Page extract:
+===+
The practice refers to any treatment which aims to change a person's sexual orientation or gender identity

Last week, three members of the government's LGBT+ advisory panel quit their roles over concern the government is acting too slowly.

Equalities Minister Liz Truss has said the government would bring forward plans for a ban "shortly".

The letter, which was sent to Ms Truss, said: "We have waited almost 1,000 days since the UK government announced its intention to ban conversion therapy.

"We understand that there has been little engagement between ministers and survivors of conversion therapy within this time frame."

The letter added that it was "naive to attempt to form policy without meaningful engagement with those who will continue to suffer abuse if conversion therapy is not banned" and urged Ms Truss to meet representatives of the LGBT community.

"Listen to us, understand what we are saying. Without a legislative ban, the government cannot end conversion therapy. The longer we wait, the weaker the words and intentions sound," it said.

'Disappointingly weak' response

The letter was written by the LGBT+ Conservatives group and co-signed by the leaders of LGBT+ Labour, LGBT+ Liberal Democrats, Plaid Pride and the official LGBTQ+ wing of the SNP, as well as representatives from the Greens, Alliance and SDLP.
+===+
Source data:
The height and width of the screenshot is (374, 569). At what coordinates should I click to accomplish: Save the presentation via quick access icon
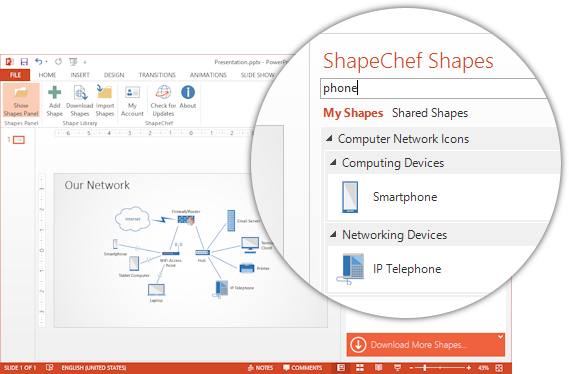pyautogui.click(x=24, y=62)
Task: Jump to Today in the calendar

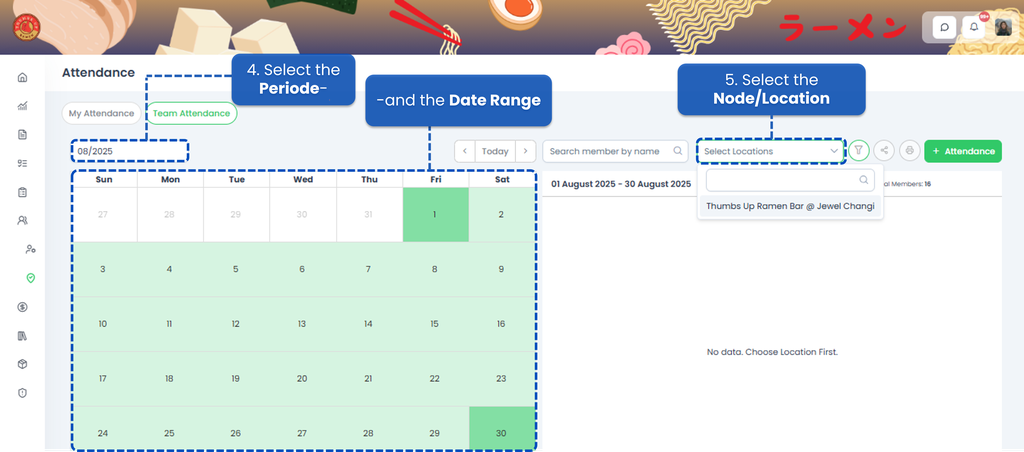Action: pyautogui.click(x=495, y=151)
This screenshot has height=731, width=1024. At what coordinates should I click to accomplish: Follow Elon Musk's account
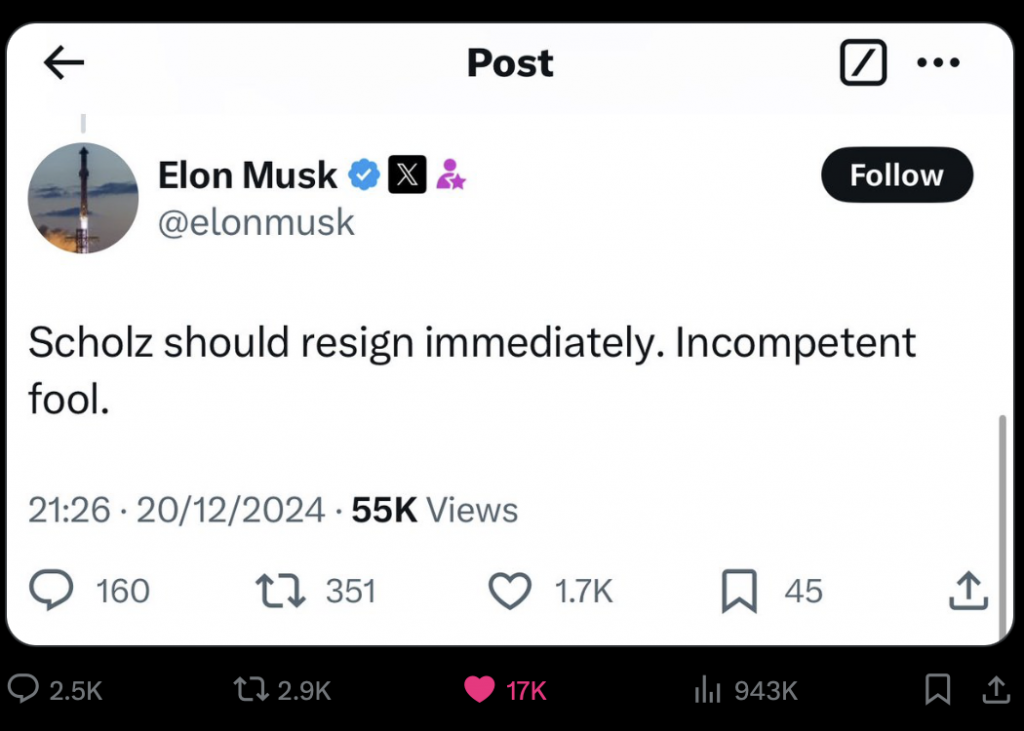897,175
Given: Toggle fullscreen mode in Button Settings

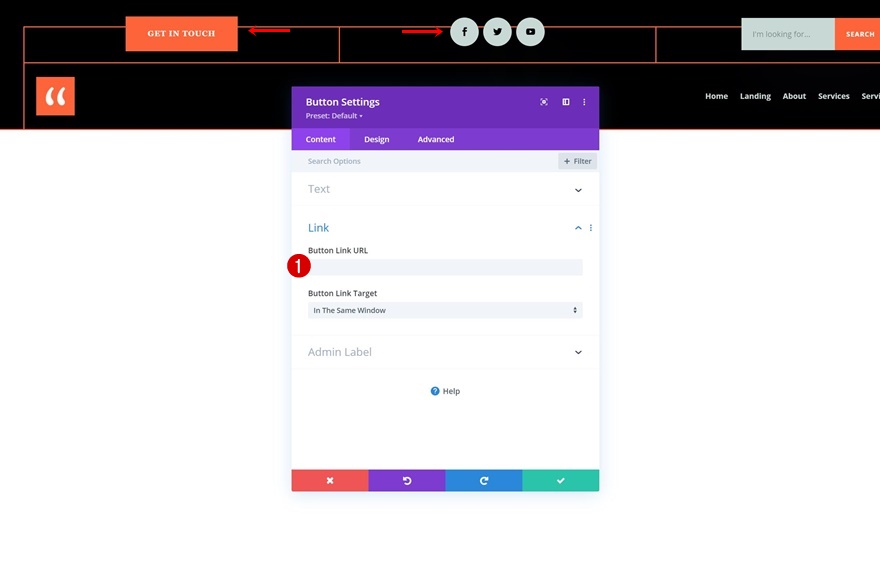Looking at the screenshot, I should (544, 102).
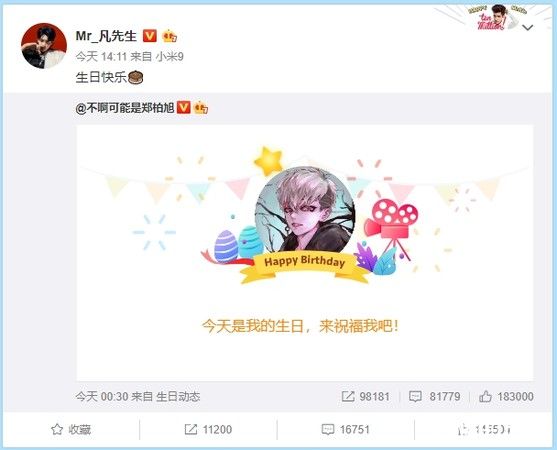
+===+
Assignment A:
Using the conversion therapy extract, mark each statement yes or no depending on whether the extract agrees with it, and quote the deciding words. (i) Three members of the government's LGBT+ advisory panel quit their roles. (ii) The letter was written by LGBT+ Labour. (iii) The letter says the UK government announced its intention to ban conversion therapy almost 1,000 days ago.
Assignment B:
Please write out the part of the conversion therapy extract starting with "The letter, which" and going on through "ban conversion therapy.".

Expected output A:
(i) Yes: "three members of the government's LGBT+ advisory panel quit their roles"
(ii) No: "The letter was written by the LGBT+ Conservatives group"
(iii) Yes: "We have waited almost 1,000 days since the UK government announced its intention to ban conversion therapy."

Expected output B:
The letter, which was sent to Ms Truss, said: "We have waited almost 1,000 days since the UK government announced its intention to ban conversion therapy.